I SHIVER; the night is cool, and the forest all wet. Why hast thou led me here? is my great bed not softer than this moss strewn with stones?

My flowery robe will be spotted with verdure; my hair will be tangled with twigs; my neck; look at my neck, already soiled with the damp earth.

Formerly, I followed into the woods he who.... Ah! leave me for a time. I am sad, this evening. Leave me, without speaking, my hand over my eyes.

In truth, canst thou not wait! are we beasts to take each other so! Leave me. Thou shalt not open my knees nor my lips. Even my eyes shall stay closed, lest they weep.

CXXXII

THE LITTLE PHANION

STRANGER, pause; see who is signing to thee: it is little Phanion of Kôs, she merits that thou shouldst choose her.

See, her hair is curled like parsley, her skin is smooth as the down of a bird. She is small and brown. She speaks nicely.

If thou wouldst follow her, she would not demand of thee all the money from thy voyage: no, only a drachma or a pair of slippers.

Thou wilt find that she has a good bed, fresh figs, milk, wine, and, if it be cold, there will be a fire.

CXXXIII

INDICATIONS

PASSER-by who pauses, if thou wishest slender thighs and nervous loins, a firm throat, knees that clasp, go to Plango; she is my friend.

If thou seekest a laughing girl, with exuberant breasts, delicately shaped, the croup plump and the loins hollowed, go to the corner of this street, where Spidhorodellis dwells.

But if long tranquil hours in the arms of a courtesan, soft skin, the warmth of the body and the fragrance of the hair please thee, seek Milto; and thou wilt be content.

Expect not too much from love; but profit from its experience. One may demand all from a woman when she is naked, when it is night, and when the hundred drachmæ are upon the hearth.

CXXXIV

THE MERCHANT OF WOMEN

“WHO is there?—I am the merchant of women. Open the door, Sostrata, I offer thee two opportunities. This is the first. Approach, Anasyrtolis, and strip thyself.—She is a trifle large.—

“She is a beauty. Besides, she dances the Kordax and she knows eighty songs.—Turn thyself. Raise the arms. Lift the hair. Give me thy foot. Smile. It is good.—

“Now this one.—She is too young!—Not at all, she was twelve years old the day before yesterday and thou wilt teach her nothing.—Remove thy tunic. Let me see? No, she is thin.—

“I demand but one mina.—And the first?—Two minæ, thirty.—Three minæ for the two?—It is said.—Enter here and bathe yourselves. And thou, farewell.”

CXXXV

THE STRANGER

STRANGER, go not farther into the city. Thou wilt not find elsewhere than with me girls younger or more expert. I am Sostrata, celebrated even beyond the sea.

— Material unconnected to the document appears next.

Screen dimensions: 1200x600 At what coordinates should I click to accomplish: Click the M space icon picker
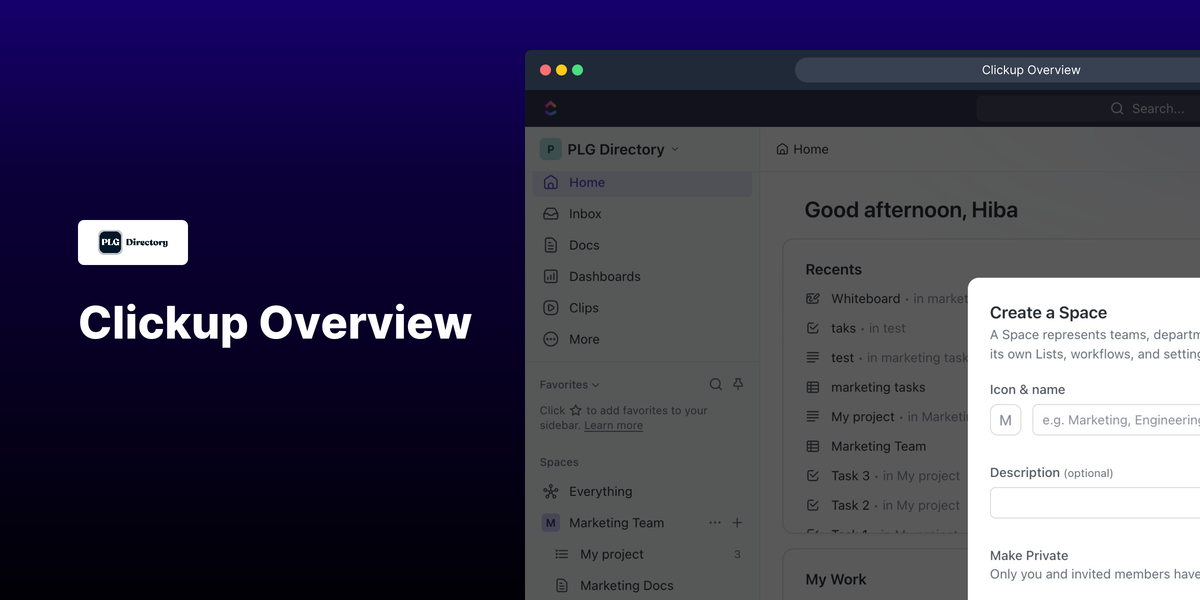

See this one whose eyes are green as water in the grass. Thou wouldst not have her? Here are other eyes which are black as violets, and hair three cubits long.

I have better still. Xantho, open thy cyclas. Stranger, these breasts are hard as quinces; touch them. And her fair belly, thou seest, carries the three folds of Cypris.

I bought her with her sister who is not yet of the age for love, but who will second her usefully. By the two goddesses! thou art of a noble race. Phyllis and Xantho, follow the illustrious one!

CXXXVI

THE REMEMBRANCE OF MNASIDIKA

THEY danced, one before the other, with rapid, flying movements; they seemed always wishing to entangle, and yet touched not at all, unless with the tips of their lips.

When they turned their backs in dancing, they looked at each other, the head upon the shoulder, the perspiration gleaming upon their lifted arms, and their fine hair passing over their breasts.

The languor of their eyes, the fire of their cheeks, the gravity of their faces, were three ardent songs. They grazed each other furtively, they bent their bodies upon their hips.

And suddenly they fell, to finish the soft dance upon the earth.... Remembrance of Mnasidika, it was then thou camest to me, and all, except thy dear image, troubled me.

CXXXVII

THE YOUNG MOTHER

BELIEVE not, Myromeris, that, in becoming a mother, thou hast lessened thy beauty. See how thy body, beneath thy robe, has drowned its slim form in a voluptuous softness.

Thy breasts are two vast flowers, reversed upon thy chest, whose cut stems give out a milky sap. Thy softened belly swoons beneath the hand.

And now consider the tiny babe born of a quiver which thou didst feel, one evening, in the arms of a passer-by whose name thou dost not even know. Dream of her distant destiny.

Her eyes which now scarcely open will one day be elongated by a line of black fard, and they will sow among men sorrow or joy by one movement of their lashes.

CXXXVIII

THE UNKNOWN

HE sleeps. I know him not. He horrifies me. Nevertheless, his purse is filled with gold and he gave four drachmæ to the slave on entering. I expect a mina for myself.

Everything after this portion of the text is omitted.